I reach over and slip my hand into hers. We sit like this until she picks up what’s left of my éclair and takes a bite. I take hers and do the same. A tiny smile appears on her face. I squeeze her hand.
“We’ll be fine,” I say.
Millicent has said this before. She said it when we were young and broke with one baby and another on the way. She said it when we bought our first house and then the second, bigger one.
She also said it after Holly, when her body was lying in our family room, her head smashed by the tennis racket.
* * *
? ? ?
While I stood over Holly, coming to grips with what I had just done, Millicent went straight to work.
“Do we still have that tarp in the garage?” she said.
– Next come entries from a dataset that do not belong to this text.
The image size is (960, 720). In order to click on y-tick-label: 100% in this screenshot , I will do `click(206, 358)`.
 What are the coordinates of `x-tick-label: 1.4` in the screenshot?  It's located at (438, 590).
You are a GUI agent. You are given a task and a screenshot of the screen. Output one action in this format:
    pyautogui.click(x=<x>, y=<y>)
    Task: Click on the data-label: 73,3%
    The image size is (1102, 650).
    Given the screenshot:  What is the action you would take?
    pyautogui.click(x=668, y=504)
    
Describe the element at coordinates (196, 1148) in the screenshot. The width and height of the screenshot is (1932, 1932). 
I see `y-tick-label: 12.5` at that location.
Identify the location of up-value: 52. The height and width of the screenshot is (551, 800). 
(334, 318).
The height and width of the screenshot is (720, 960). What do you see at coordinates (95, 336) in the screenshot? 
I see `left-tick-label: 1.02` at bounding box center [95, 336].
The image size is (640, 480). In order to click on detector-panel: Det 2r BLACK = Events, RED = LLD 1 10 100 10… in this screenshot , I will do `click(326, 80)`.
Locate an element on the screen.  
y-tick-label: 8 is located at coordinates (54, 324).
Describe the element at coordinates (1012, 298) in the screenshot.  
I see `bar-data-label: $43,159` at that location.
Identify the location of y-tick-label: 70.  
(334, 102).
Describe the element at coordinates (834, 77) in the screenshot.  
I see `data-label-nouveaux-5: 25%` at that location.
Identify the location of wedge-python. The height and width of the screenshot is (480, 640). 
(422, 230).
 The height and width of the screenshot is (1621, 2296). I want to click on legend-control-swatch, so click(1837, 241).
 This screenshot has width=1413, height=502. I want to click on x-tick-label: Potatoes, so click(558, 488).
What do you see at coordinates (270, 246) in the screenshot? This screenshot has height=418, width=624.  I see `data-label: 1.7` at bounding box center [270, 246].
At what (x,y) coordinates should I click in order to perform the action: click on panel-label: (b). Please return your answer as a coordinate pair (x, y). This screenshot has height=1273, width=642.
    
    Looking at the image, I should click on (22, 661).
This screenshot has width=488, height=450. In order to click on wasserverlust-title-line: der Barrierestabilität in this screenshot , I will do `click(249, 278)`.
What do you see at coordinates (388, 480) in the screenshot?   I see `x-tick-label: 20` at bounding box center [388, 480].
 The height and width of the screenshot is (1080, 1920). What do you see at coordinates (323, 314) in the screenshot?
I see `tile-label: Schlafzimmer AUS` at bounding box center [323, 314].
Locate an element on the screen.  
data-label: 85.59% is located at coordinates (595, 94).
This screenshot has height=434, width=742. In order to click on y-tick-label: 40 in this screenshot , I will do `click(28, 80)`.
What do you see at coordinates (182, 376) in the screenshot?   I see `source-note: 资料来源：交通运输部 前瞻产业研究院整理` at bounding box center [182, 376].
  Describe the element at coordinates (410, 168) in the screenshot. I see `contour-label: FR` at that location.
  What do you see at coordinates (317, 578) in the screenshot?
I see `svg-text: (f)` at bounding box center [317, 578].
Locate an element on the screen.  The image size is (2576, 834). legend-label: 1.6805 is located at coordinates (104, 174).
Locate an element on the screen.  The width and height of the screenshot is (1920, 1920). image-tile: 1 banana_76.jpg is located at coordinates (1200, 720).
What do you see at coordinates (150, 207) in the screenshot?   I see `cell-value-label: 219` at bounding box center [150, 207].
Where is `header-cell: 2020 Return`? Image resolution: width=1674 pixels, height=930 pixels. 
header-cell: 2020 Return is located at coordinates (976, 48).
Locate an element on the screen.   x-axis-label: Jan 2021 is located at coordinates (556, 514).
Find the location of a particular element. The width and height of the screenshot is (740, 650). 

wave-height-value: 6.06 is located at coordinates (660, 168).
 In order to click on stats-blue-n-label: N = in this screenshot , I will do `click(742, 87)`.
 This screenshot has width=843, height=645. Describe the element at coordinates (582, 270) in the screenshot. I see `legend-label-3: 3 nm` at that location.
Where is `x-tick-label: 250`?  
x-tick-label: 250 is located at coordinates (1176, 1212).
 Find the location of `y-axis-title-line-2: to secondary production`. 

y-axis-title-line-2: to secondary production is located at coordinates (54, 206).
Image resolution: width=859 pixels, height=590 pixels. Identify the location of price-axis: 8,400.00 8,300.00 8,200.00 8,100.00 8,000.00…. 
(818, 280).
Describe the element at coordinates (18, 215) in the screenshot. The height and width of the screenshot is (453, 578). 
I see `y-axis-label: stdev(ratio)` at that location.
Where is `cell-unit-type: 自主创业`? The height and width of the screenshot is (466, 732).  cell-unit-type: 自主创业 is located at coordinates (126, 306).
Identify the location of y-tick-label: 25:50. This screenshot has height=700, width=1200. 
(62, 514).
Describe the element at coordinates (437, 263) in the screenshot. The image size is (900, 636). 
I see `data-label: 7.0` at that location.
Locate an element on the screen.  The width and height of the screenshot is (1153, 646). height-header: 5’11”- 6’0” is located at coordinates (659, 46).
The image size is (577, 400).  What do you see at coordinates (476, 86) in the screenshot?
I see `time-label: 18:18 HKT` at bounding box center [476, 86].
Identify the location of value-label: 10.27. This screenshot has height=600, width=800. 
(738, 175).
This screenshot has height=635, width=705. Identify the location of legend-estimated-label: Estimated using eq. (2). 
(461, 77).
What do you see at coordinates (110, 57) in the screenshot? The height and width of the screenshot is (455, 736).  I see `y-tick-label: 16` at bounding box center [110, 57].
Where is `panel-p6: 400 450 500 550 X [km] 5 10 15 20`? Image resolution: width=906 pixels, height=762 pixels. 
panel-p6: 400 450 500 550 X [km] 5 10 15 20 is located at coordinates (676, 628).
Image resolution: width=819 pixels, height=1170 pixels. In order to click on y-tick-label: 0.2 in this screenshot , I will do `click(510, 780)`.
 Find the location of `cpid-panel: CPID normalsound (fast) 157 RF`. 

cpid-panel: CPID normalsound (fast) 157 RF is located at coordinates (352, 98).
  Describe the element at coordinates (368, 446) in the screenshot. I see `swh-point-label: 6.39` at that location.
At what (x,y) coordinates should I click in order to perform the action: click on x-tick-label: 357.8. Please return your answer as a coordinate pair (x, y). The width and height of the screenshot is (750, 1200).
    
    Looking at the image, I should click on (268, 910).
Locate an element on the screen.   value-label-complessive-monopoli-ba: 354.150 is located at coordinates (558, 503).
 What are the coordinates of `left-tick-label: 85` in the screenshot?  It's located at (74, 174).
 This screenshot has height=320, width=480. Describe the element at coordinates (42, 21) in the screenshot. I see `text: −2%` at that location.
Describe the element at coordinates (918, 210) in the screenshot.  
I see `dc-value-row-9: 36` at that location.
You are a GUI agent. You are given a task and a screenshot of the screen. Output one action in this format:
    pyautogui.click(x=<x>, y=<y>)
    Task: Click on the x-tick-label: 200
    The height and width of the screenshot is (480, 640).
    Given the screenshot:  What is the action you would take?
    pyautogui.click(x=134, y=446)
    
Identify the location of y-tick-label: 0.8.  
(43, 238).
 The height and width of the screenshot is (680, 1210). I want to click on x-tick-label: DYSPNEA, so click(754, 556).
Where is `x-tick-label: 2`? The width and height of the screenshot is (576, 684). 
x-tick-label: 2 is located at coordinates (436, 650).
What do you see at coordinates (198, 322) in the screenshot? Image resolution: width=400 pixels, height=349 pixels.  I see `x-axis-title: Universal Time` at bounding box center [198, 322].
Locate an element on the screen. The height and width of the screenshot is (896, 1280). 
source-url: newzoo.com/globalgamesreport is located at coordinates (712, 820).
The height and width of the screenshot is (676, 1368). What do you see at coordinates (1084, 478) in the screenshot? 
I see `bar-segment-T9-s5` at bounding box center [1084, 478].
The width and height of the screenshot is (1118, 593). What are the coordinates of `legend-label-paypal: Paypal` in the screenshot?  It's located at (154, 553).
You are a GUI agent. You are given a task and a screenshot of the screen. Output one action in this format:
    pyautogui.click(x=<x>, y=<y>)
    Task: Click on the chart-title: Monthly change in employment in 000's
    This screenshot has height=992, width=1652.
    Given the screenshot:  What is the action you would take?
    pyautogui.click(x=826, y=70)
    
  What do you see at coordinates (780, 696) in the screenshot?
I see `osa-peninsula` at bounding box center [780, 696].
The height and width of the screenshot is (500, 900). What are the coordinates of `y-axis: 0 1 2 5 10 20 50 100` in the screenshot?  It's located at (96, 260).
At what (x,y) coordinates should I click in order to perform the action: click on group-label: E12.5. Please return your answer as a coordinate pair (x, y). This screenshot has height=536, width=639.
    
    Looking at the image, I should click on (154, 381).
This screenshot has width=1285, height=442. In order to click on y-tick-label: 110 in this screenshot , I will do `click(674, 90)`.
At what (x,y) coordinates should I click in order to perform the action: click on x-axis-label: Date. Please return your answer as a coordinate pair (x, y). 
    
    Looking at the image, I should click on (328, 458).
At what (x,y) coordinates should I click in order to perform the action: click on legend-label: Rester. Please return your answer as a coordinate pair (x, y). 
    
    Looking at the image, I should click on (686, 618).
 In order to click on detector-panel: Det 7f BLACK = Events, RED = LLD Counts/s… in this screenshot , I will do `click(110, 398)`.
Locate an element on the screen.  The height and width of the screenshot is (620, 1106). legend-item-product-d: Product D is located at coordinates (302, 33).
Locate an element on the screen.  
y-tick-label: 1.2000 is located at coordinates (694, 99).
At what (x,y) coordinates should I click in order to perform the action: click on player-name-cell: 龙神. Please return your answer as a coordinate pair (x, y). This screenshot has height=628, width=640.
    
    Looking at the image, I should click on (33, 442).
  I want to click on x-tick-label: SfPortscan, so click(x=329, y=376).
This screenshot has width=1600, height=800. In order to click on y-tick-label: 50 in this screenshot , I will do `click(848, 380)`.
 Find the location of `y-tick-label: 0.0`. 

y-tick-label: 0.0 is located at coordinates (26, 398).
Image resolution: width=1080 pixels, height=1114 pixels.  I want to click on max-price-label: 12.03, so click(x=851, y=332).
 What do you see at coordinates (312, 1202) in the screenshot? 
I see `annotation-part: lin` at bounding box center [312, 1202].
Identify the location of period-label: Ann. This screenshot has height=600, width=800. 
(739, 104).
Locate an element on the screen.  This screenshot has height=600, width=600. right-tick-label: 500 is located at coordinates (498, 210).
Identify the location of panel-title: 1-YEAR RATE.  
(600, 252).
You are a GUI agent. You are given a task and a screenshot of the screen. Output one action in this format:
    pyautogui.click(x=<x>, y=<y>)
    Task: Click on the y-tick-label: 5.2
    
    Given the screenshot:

It took me a second to process. “Tarp?”
“From when we had that leak.”
“I think so.”
“Get it.”
I paused, thinking we should call the police. Because that’s what you do when you kill someone out of self-defense. You call the police and explain what happened, because you did nothing wrong.
Millicent read my mind.
“You think the police will believe Holly was a threat to you?” she said.
Me, the athlete. Me, with the broken tennis racket.
Holly, with no weapon at all.
I did not argue. I went out to the garage and dug through the shelves and plastic containers until I found the rolled-up blue tarp. When I returned to the living room, Holly’s body had been readjusted; her legs were straightened, and her arms, flat at her side.